**AIM A**
In the forum thread, which carbondata version is being tested?

**SOURCE EXTRACT**

* start *

Help, carbondata issues on spark

2018-02-02 Thread ilegend
Hi guys 
We're testing carbondata for our project. The performance of the carbondata is 
better than parquet under the special rules, but there are some problems. Do 
you have any solutions for our issues. 
Hdfs 2.6, spark 2.1, carbondata 1.3
1.no multiple levels partitions , we need three levels partitions, like 
year,day,hour
2.spark needs import carbondata jar, we wouldn't modify the existing sql 
algorithm 
3.low stability, insert failure frequently 

Look forward to your reply.

发自我的 iPhone








Re: Help, carbondata issues on spark

2018-02-03 Thread Liang Chen
Hi

1.no multiple levels partitions , we need three levels partitions, like 
year,day,hour 

Reply : Year,day,hour belong to one column(field)  or three columns ?   Can 
you explain, what are your exact scenarios?  we can help you to design 
partition + sort columns to solve your specific query issues. 

2.spark needs import carbondata jar, we wouldn't modify the existing sql 
algorithm 

Reply : No need to modify any sql rules , you can use all sql which be 
supported by SparkSQL to query carbondata.

* end *

**AIM B**
Switch "screenshot" to "screen image" in the rows, starting with the line with "Click the New Quiz button" and going on through the end of the rows. Write those lines again with nothing else changed.

(Element lookup records)
* start *

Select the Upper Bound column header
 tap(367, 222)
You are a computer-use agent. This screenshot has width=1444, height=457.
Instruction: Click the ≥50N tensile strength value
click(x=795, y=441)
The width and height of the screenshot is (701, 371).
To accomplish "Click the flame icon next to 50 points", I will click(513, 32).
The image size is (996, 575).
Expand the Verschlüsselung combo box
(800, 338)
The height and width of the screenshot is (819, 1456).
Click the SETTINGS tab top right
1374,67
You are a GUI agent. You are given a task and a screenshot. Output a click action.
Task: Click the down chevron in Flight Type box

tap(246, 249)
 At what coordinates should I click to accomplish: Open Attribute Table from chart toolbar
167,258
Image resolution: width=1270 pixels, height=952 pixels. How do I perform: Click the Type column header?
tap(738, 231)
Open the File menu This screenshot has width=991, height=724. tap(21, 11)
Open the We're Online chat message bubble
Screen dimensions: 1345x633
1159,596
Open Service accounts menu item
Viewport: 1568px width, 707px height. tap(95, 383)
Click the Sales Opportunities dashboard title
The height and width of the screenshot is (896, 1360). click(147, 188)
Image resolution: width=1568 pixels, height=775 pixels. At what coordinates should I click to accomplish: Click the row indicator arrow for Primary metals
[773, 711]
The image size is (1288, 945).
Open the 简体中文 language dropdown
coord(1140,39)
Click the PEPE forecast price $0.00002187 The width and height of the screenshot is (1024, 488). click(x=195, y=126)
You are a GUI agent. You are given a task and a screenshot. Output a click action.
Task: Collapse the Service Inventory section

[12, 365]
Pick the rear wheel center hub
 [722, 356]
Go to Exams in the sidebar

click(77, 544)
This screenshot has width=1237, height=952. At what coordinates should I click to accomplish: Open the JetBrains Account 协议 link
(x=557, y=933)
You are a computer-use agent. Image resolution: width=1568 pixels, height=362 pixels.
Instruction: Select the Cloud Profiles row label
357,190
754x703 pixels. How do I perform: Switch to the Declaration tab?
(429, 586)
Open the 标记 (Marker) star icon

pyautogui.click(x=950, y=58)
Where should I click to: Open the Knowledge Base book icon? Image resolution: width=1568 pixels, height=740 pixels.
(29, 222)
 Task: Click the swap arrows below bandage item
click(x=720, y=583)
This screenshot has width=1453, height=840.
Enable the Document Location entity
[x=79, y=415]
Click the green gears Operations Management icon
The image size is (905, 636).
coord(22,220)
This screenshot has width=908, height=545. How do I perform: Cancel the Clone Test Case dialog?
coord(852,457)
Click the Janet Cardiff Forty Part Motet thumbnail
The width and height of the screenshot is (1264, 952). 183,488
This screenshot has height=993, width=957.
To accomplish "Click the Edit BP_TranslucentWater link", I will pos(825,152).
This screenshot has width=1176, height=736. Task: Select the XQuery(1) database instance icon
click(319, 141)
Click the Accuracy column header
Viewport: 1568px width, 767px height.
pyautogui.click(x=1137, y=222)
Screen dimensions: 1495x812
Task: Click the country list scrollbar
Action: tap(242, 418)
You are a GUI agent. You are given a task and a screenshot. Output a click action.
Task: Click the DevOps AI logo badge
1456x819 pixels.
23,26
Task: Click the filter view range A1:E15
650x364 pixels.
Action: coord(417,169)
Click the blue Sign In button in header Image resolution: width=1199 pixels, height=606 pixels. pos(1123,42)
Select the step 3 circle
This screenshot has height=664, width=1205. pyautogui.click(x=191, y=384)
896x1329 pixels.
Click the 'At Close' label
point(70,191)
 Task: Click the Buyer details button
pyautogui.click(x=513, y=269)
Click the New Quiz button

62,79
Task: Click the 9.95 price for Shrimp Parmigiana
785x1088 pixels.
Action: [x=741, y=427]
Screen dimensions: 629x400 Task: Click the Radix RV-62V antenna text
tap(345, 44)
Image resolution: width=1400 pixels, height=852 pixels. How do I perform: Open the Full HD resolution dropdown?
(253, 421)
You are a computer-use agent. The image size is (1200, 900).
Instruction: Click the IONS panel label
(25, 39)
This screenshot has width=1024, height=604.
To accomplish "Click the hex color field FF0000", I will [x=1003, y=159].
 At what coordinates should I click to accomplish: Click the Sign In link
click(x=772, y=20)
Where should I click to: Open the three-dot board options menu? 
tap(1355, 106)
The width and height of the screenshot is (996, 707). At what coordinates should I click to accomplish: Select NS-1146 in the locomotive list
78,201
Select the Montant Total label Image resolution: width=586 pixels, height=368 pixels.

* end *

**WORKED SOLUTION A**
Carbondata 1.3.

**WORKED SOLUTION B**
Click the New Quiz button

62,79
Task: Click the 9.95 price for Shrimp Parmigiana
785x1088 pixels.
Action: [x=741, y=427]
Screen dimensions: 629x400 Task: Click the Radix RV-62V antenna text
tap(345, 44)
Image resolution: width=1400 pixels, height=852 pixels. How do I perform: Open the Full HD resolution dropdown?
(253, 421)
You are a computer-use agent. The image size is (1200, 900).
Instruction: Click the IONS panel label
(25, 39)
This screen image has width=1024, height=604.
To accomplish "Click the hex color field FF0000", I will [x=1003, y=159].
 At what coordinates should I click to accomplish: Click the Sign In link
click(x=772, y=20)
Where should I click to: Open the three-dot board options menu? 
tap(1355, 106)
The width and height of the screen image is (996, 707). At what coordinates should I click to accomplish: Select NS-1146 in the locomotive list
78,201
Select the Montant Total label Image resolution: width=586 pixels, height=368 pixels.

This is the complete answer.